§ Passage
═══

Planning A Week of Art in Preschool
Updated: 3 days ago
How do you set up and plan your art activities each week at school?
If you create lesson plans for your class following using a theme based approach, you might use your theme to come up with some ideas. But, if your focus is to provide open ended art activities, how do you begin to structure your art area? How do you plan art activities day after day and week after week?
I want to help you with that.
Over the years, with the help of co-workers and some "life-changing" workshops, I have honed much of what we do in the art area of our classroom. While I always try to learn more, and to reevaluate my practice, we have a pretty solid framework from which to work, making planning art for the week, the month, or the whole year, relatively streamlined, and meaningful.
What are the overarching goals when planning open ended art?
Though my co-teachers and I plan the art area each week, the fact is I have a very specific idea of what I want the results to be over the course of the year. And these are process oriented. I don't need my students to be able to name colors or shapes or to create representational artwork. I don't even need every child to try every activity.
I want to introduce children to the creative process.
And so, first:
1. We introduce them to a variety of media and tools for creating.
1) Paint- tempera, watercolor, liquid watercolor
2) Drawing- pencils, crayons, colored pencils, oil pastels (I also sometimes think of these as drawing tools.)

═══

§ Brief A
In the piece on planning preschool art, which three kinds of paint are listed?
§ Brief B
Carry the piece on planning preschool art forward from its last line.

§ Given information
═══

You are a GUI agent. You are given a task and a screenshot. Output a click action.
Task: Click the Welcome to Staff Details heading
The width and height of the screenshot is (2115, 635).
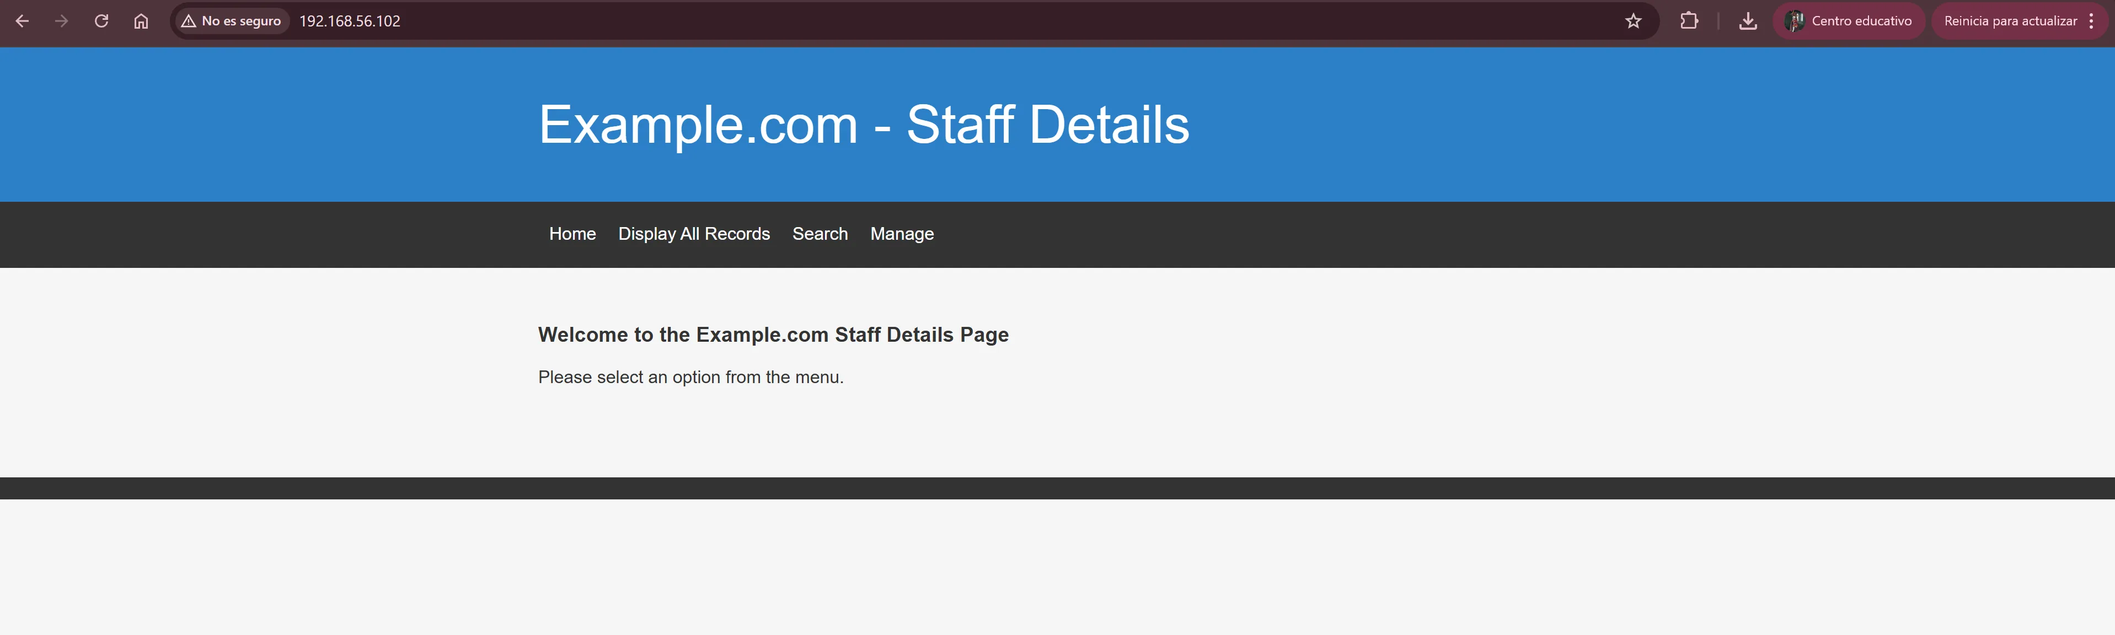[773, 335]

═══

§ Right answer A
Tempera, watercolor, and liquid watercolor.

§ Right answer B
3) Glue and Collage
4) Found materials/loose parts
2) Tools for attaching
3) Hole punchers
4) Basic shape stencils
5) Painting tools- brushes of different sizes, rollers, found objects can be tools for painting and stamping
2. I want children to be able to access the materials they want on a regular basis. The point of introducing all these tools and media is so that the children learn to be makers. I want them to be able to say to themselves, "I want to use ______," or "I want to make ______." And they will know where to find what they need and how to use it all.
3. AND I want them to have the initiative to gather the materials they need on their own, and to have the perseverance to follow through with their plan.
As I write this it is the beginning of the school year, and I am just beginning to implement this with my students. At first everything they needed for art was set up by us. The goal a month ago was simply for them to be happy and engaged at school, and for them to learn the routines.
With a month and a half under our belt, so many transitions are now easier. (Some are still a work in progress.) And so, we have upped the bar a little bit at a time. When they head to the easel, we no longer place the brushes in the containers for them. They find them where they are stored, and bring them to the easel themselves.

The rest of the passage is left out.